Exercise instructions: Lower down are entries containing pictures. Copy exactly, without those pictures, the lines from the line with "Given: Open Liquidificadores" through the line with "Enable the 保持文本平面状态 checkbox".

Provided information:
>>>

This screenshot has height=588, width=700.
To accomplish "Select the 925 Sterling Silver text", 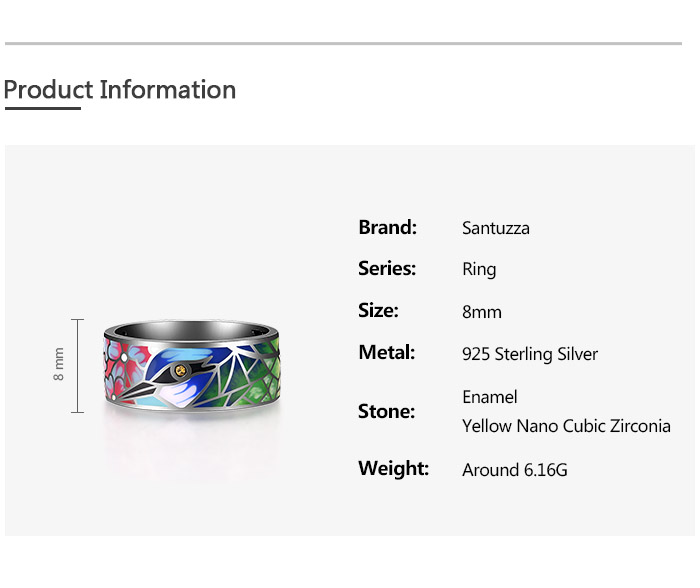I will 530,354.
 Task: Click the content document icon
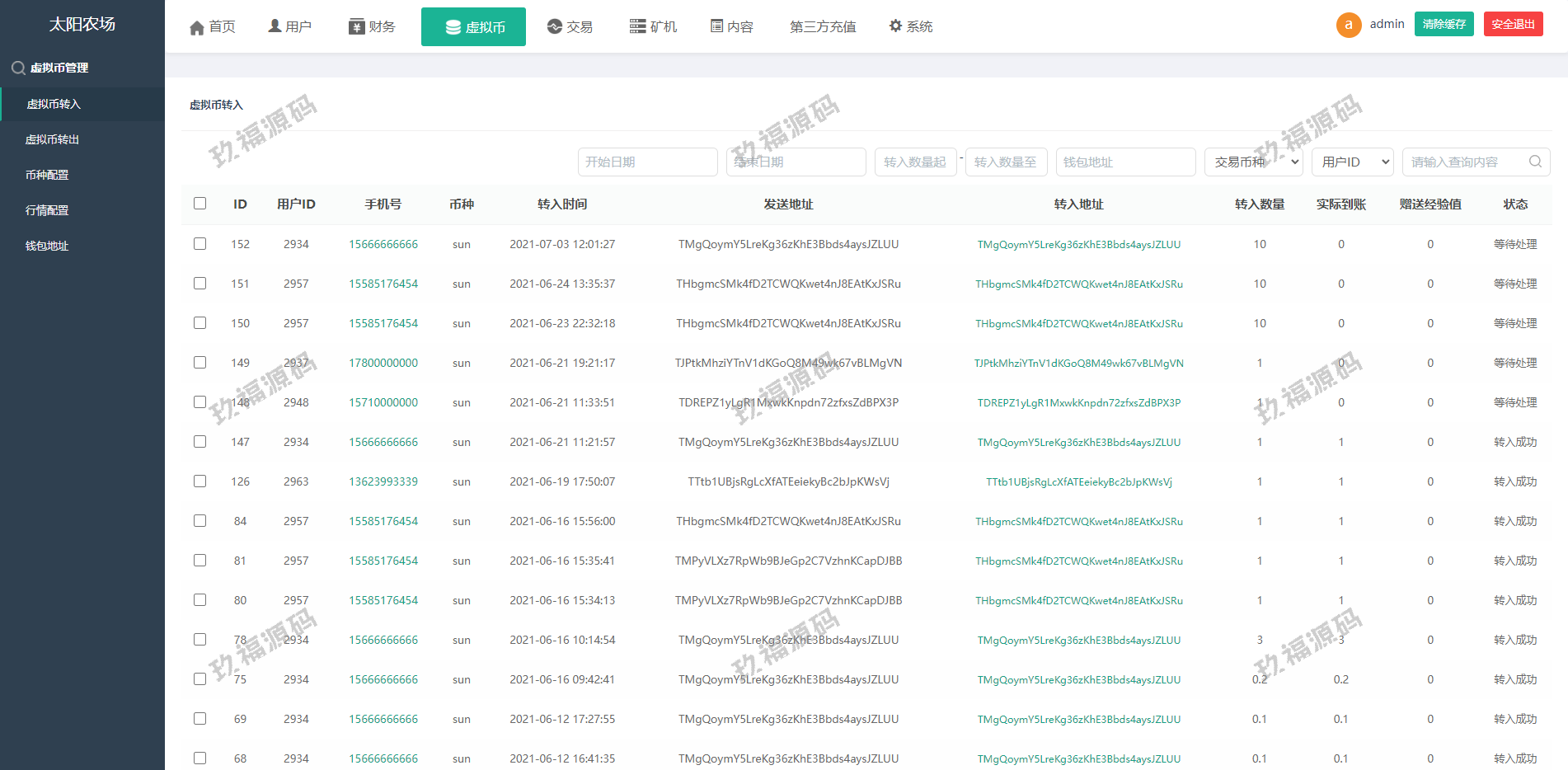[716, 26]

<<<
>>>

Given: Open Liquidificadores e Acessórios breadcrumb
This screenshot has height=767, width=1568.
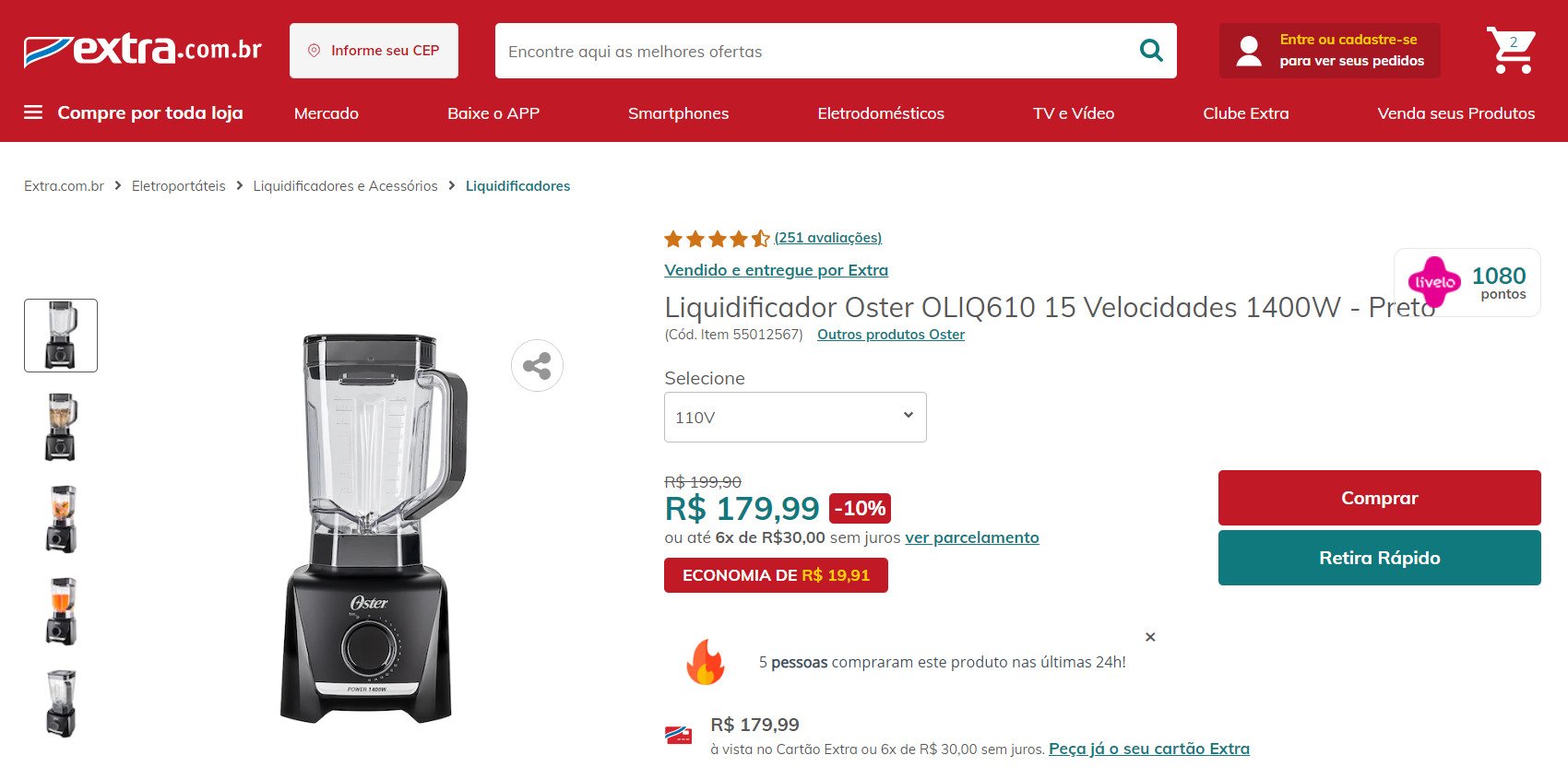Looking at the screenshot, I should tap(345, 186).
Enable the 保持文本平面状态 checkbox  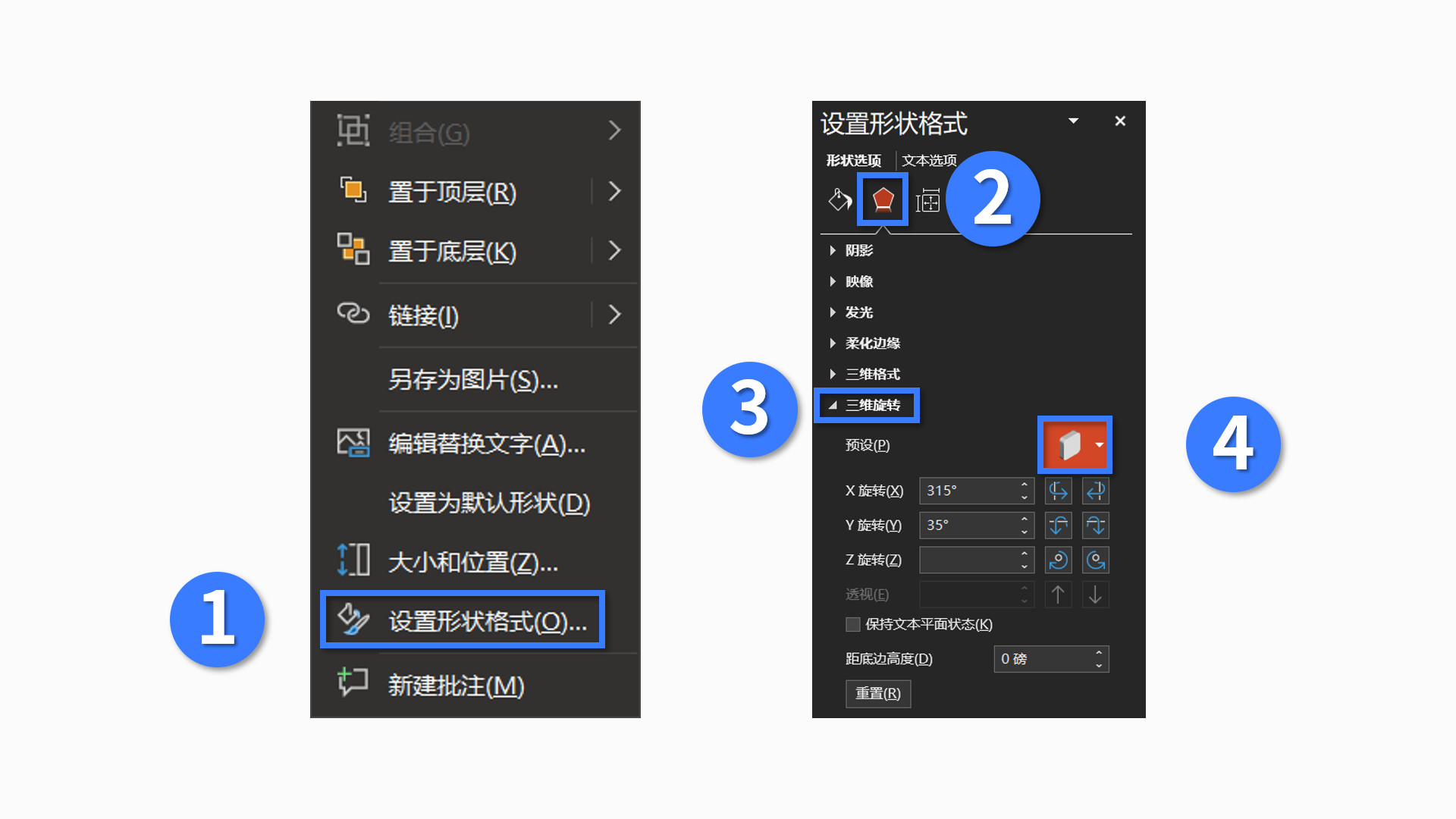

<<<
>>>

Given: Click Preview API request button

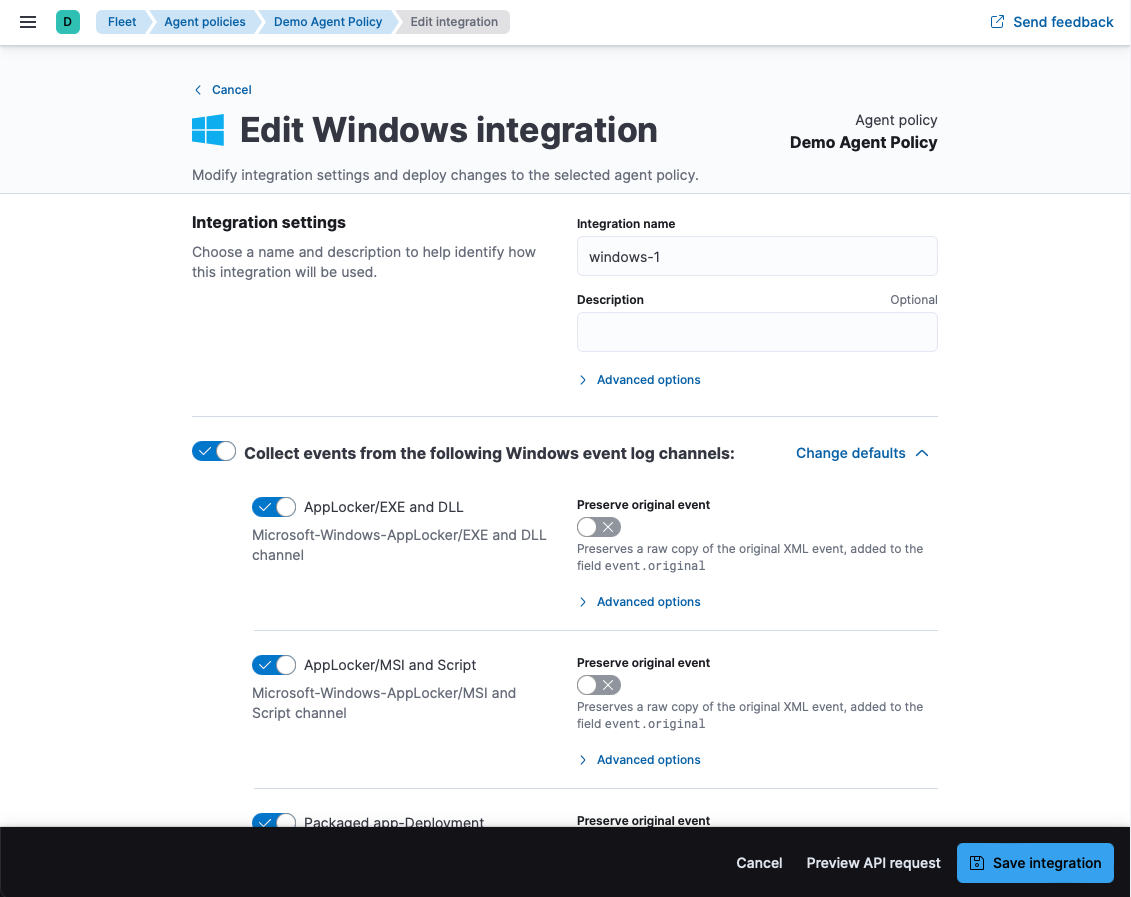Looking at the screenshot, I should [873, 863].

<<<

Reply:
Given: Open Liquidificadores e Acessórios breadcrumb
This screenshot has height=767, width=1568.
Looking at the screenshot, I should tap(345, 186).
Enable the 保持文本平面状态 checkbox  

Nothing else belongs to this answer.